Diop displays true grit

Saint Omer director provokes a flurry of awards season buzz

by Richard Mowe

Guslagie Malanda: "Much of the script was based on what she had actually said in court and learning those lines was one of the most visceral experiences of my life."
Guslagie Malanda: "Much of the script was based on what she had actually said in court and learning those lines was one of the most visceral experiences of my life." Photo: UniFrance

The awards buzz around documentary filmmaker Alice Diop’s first narrative feature, Saint Omer (named after the French town where it is set), continues to grow ahead of the BAFTAs and the French Césars. The film already has won the Silver Lion and Luigi de Laurentiis Award for Best Début Film at the Venice International Film Festival. Although chosen to represent France in the Oscars race as Best International Feature, a first for a black woman filmmaker, it failed to make the final mix of five nominees.

It was possibly simply too gritty for the sensibilities of the Academy Award voters in Hollywood. Set mainly in a court-room in a Northern provincial town, it sees Diop employ her skills to explore a trial that she attended as an observer in 2016, dealing with a Sengalese woman (Guslagie Malanda) accused of murdering her 15-month-old child.

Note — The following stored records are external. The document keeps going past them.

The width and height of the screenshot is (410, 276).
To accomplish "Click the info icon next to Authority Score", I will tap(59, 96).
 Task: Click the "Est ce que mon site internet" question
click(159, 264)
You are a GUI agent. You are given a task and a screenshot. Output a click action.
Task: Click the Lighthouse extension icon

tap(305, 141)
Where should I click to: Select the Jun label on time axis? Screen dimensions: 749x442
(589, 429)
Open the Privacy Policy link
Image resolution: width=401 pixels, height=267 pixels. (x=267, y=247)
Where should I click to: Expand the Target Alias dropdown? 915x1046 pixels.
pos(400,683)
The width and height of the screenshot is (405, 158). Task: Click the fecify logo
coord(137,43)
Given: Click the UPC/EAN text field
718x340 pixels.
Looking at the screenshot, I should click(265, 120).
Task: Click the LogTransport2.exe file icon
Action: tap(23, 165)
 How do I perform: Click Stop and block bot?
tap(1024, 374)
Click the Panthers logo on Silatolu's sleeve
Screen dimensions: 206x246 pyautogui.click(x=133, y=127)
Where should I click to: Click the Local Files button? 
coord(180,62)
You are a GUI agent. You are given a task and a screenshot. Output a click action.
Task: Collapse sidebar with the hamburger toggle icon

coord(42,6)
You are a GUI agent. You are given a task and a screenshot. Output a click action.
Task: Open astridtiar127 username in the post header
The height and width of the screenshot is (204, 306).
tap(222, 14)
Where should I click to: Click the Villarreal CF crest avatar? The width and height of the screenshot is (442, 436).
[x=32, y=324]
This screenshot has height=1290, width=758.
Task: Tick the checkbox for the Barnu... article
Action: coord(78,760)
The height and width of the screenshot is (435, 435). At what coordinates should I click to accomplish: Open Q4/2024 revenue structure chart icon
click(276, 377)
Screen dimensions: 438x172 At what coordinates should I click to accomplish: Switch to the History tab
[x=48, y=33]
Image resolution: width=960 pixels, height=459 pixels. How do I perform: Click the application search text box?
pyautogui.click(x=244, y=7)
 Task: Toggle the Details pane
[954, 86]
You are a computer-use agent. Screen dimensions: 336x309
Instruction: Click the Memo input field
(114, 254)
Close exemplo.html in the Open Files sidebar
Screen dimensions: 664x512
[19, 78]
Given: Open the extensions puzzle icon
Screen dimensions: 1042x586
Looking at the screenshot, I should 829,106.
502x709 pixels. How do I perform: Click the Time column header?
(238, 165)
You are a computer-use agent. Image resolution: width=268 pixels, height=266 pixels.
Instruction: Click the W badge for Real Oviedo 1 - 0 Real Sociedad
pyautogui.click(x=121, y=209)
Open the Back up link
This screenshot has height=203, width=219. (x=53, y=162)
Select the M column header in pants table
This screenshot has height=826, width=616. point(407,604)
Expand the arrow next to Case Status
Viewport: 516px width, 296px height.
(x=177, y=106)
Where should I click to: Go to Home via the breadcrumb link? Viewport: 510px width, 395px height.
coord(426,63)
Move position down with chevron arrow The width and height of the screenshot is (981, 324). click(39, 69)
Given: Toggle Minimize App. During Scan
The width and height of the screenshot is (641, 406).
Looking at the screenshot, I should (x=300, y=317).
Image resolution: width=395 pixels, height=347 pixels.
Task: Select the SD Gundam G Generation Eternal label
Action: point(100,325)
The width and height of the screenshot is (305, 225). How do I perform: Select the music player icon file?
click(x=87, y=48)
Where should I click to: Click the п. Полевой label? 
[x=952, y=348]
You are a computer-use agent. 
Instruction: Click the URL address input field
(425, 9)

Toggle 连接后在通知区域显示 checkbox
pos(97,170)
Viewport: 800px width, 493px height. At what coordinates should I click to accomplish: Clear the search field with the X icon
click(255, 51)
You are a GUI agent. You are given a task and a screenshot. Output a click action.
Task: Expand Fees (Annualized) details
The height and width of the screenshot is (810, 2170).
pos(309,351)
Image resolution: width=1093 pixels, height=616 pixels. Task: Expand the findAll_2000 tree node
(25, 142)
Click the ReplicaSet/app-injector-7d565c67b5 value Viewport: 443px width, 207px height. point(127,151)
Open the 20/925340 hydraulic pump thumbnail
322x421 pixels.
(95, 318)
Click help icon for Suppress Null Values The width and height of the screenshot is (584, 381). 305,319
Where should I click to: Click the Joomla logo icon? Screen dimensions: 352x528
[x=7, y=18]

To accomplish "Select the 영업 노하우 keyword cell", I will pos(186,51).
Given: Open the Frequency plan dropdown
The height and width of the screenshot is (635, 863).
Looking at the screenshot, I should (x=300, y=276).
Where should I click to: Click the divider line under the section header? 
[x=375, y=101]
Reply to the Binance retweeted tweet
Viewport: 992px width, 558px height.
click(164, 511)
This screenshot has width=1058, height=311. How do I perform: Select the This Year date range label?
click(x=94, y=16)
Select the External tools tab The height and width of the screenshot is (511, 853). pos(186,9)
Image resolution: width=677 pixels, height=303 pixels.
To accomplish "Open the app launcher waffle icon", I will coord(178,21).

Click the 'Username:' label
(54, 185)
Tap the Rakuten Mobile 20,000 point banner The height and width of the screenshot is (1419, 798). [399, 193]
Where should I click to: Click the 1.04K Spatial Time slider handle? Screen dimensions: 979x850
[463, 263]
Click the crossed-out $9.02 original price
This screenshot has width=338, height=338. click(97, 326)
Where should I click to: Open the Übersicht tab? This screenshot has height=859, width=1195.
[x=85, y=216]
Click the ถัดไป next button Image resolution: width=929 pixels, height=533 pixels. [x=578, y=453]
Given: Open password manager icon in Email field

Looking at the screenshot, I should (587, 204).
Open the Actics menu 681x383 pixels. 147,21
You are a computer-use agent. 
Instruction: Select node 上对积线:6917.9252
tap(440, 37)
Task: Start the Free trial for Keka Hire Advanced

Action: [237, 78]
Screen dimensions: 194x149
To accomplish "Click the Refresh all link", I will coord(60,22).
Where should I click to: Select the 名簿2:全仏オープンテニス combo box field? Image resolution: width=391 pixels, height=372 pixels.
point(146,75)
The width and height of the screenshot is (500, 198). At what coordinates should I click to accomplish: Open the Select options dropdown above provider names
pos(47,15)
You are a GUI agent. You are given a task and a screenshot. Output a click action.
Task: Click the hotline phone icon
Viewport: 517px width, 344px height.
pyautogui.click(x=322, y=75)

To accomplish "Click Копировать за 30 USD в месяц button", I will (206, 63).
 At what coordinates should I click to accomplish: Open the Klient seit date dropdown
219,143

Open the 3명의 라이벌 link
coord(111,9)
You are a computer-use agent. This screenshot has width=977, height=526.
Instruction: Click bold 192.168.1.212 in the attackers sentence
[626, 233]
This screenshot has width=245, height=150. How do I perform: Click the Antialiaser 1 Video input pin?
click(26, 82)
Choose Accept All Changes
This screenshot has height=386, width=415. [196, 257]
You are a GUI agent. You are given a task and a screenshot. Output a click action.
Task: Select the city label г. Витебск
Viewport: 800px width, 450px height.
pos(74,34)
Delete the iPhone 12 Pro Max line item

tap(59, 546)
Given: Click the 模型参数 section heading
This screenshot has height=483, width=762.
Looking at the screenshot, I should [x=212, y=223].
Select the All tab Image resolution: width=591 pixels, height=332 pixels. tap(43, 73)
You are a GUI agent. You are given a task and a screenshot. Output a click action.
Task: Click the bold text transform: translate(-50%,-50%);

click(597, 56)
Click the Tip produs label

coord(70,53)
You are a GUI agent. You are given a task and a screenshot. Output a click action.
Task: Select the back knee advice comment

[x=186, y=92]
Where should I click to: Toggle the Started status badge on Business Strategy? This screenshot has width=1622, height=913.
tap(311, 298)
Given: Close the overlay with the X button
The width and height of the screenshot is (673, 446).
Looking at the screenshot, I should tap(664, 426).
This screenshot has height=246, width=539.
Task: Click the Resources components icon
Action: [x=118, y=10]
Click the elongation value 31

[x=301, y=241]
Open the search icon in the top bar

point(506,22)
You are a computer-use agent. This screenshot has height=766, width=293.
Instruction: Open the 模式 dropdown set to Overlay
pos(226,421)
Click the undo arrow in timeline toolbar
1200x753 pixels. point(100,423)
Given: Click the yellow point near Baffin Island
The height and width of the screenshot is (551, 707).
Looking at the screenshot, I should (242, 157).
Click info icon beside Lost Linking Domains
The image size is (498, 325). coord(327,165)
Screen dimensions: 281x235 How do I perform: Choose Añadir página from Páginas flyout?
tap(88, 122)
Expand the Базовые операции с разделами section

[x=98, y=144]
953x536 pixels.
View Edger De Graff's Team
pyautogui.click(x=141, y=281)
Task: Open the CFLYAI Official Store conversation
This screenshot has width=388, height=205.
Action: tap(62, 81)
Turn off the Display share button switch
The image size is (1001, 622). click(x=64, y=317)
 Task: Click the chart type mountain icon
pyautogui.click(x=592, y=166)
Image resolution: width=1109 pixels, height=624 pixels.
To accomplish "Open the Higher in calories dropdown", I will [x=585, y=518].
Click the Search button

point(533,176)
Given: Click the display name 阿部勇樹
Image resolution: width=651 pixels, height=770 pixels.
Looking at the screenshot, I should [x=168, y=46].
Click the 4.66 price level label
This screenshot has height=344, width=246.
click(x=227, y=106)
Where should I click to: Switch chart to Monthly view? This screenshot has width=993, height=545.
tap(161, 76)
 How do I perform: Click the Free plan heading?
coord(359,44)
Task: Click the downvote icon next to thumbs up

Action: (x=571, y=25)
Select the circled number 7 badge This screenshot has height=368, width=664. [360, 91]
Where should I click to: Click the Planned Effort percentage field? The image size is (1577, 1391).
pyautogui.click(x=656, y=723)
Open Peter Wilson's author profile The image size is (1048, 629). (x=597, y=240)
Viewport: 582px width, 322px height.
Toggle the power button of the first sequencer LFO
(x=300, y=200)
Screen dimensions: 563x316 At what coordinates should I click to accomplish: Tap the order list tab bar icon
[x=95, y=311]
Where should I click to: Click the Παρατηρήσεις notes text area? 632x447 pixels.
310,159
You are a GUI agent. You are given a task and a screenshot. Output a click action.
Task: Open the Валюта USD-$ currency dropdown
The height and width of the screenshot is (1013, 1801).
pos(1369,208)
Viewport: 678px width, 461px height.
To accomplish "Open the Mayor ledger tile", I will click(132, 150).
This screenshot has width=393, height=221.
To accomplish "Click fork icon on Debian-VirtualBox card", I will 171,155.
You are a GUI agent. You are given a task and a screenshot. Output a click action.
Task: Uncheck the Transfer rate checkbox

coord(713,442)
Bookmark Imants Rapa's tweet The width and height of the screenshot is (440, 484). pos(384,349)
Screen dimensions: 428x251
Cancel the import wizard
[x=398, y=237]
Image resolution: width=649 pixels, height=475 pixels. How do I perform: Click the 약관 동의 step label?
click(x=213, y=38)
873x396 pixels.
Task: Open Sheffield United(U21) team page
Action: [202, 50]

Kayije Kagame: "I was pleased to be able to take on such a complex subject, especially with a director who had such a rigorous point of view on the matter.”
Kayije Kagame: "I was pleased to be able to take on such a complex subject, especially with a director who had such a rigorous point of view on the matter.” Photo: UniFrance

Rama, a character based on Diop herself and played by Kayije Kagame, is a pregnant writer who watches the proceedings and begins to experience anxiety about her impending motherhood.

Diop has said that she felt in this case fiction was “the only way for me to tell this story.” Fiction allowed her to go much further into the question of maternity.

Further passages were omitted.